2. Body and stroke alignment:
To minimise wasted energy the freestyle stroke should be relatively symmetrical and not cross over the centre line of the body either in the (above water) recovery phase or the (below water) pull phase. Body alignment (from head through hips and down to toes) should stay in a relatively straight line at all times. Think of yourself as a kayak. The stroke you make on the right of the boat stays only on that side as does the stroke you make on the left. If the arm swings across the mid line on entry it can cause the shoulders and hips to twist (wasted energy) or the underwater pull to occur underneath the body therefore eliminating the recruitment of the powerful back muscles to assist in the stroke.
3. Stroke cadence and length:
In open water swimming, as opposed to pool based freestyle technique, a higher arm turnover is encouraged. Pool swimmers tend to over glide in an attempt to improve their distance per stroke but this can cause a dead spot in the stroke where forward propulsion ceases and hips drop. It can also affect the position of the leading hand and forearm as it starts the pull phase from a shallow position in relation to the surface of the water.
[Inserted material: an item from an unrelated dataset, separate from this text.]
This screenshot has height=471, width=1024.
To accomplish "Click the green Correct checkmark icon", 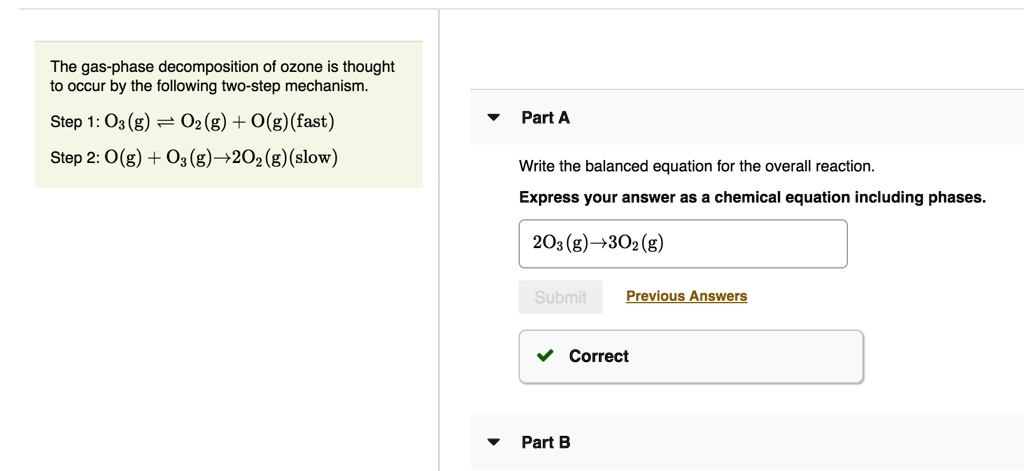I will click(x=544, y=356).
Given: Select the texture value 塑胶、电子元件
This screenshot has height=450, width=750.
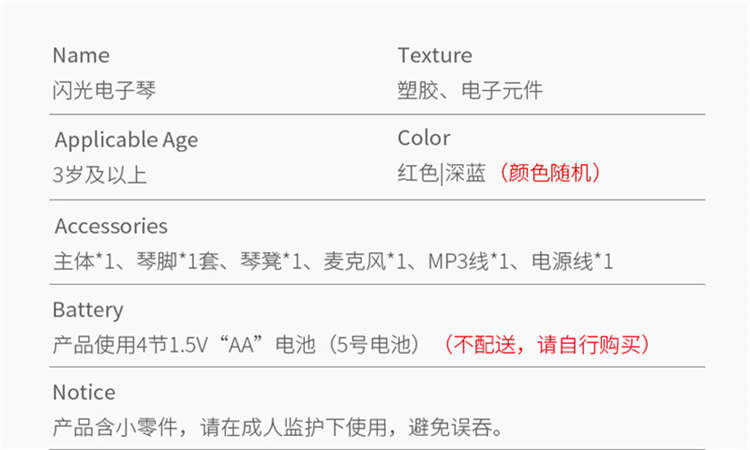Looking at the screenshot, I should (x=470, y=91).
This generally means the elbow leads the way as the arm travels backwards and the forearm (which is part of our 'paddle') slips across the surface of the water rather than pressing water backwards. Open water swimming suits a higher stroke rate than pool swimming with a more continuous stroke cycle. The usually rougher water and contact nature of the triathlon swimming leg tends to force you into this stroke cycle anyway.
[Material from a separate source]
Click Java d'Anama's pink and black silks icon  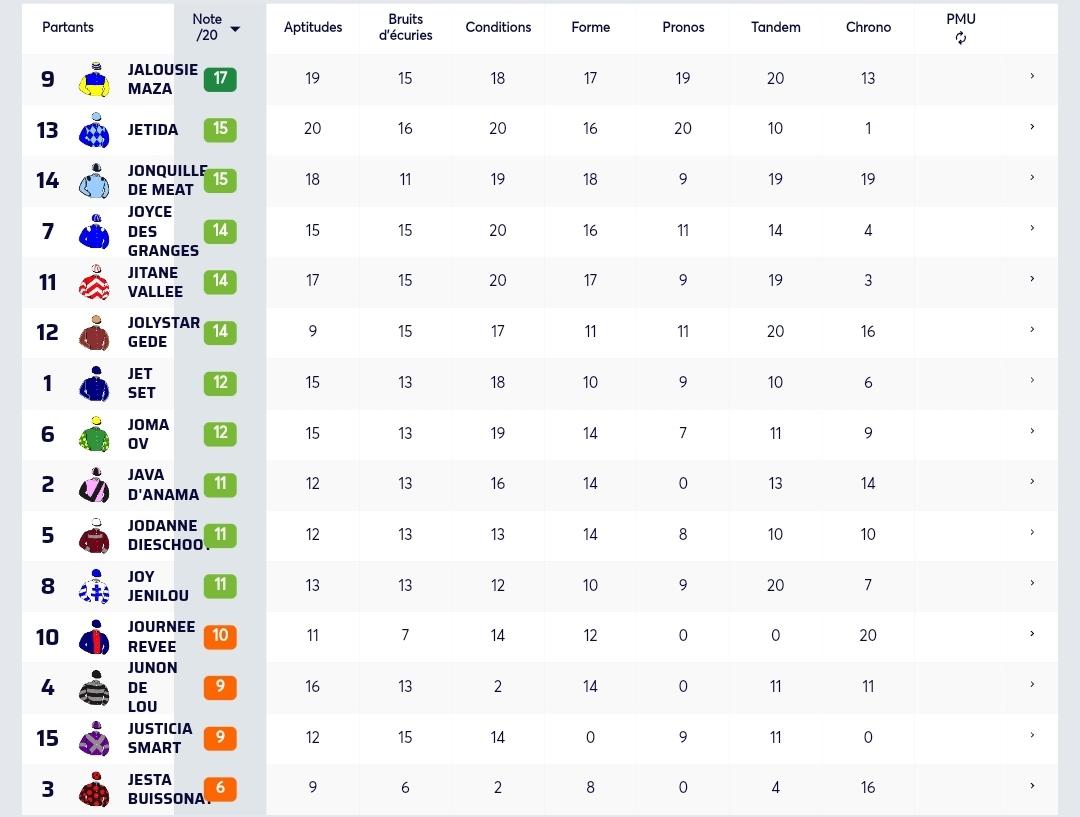point(94,484)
The drill I recommend to help eliminate crossing over and affecting body alignment, encouraging good shoulder rotation (even for those with neck and shoulder flexibility issues) as well as increasing stroke length and cadence is a straight arm recovery drill. A lot of coaches put undue emphasis on a high elbow relaxed hand position when bringing the arm from finishing the underwater stroke up and over to re-enter the water. For some people this is very difficult as it requires good flexibility and for open water swimming it has less relevance. The straight arm drill has been used to good effect. The arm upon exiting the water is extended high and in a windmill fashion moved up and over the head (increasing shoulder rotation and stroke length) and enters the water in or just outside the line of the shoulder
The hand and fingertips once entering the water continue downwards (falling over the waterfall) before making their pull through the water (without crossing the centre line). Be very diligent with this pulling action especially when turning to breathe as this is when most swimmers lose sight of the centre line and their arm is dragged towards the direction they’re breathing.
Now to test the success of this new swimming stroke try counting your strokes each length as you swim in your normal fashion. Focussing on body position (falling over the waterfall) and using the straight arm recovery again try counting your strokes per length. Try to swim at the same intensity each time. If your stroke count has lessened then it will be a combination of improved body position, better shoulder rotation and increased distance per stroke. You’ll also probably be swimming with a greater turnover as the 'windmill action' has eliminated any over gliding.
If you experience this change then congratulations your swimming economy has improved and now as your fitness continues to improve so will your speed.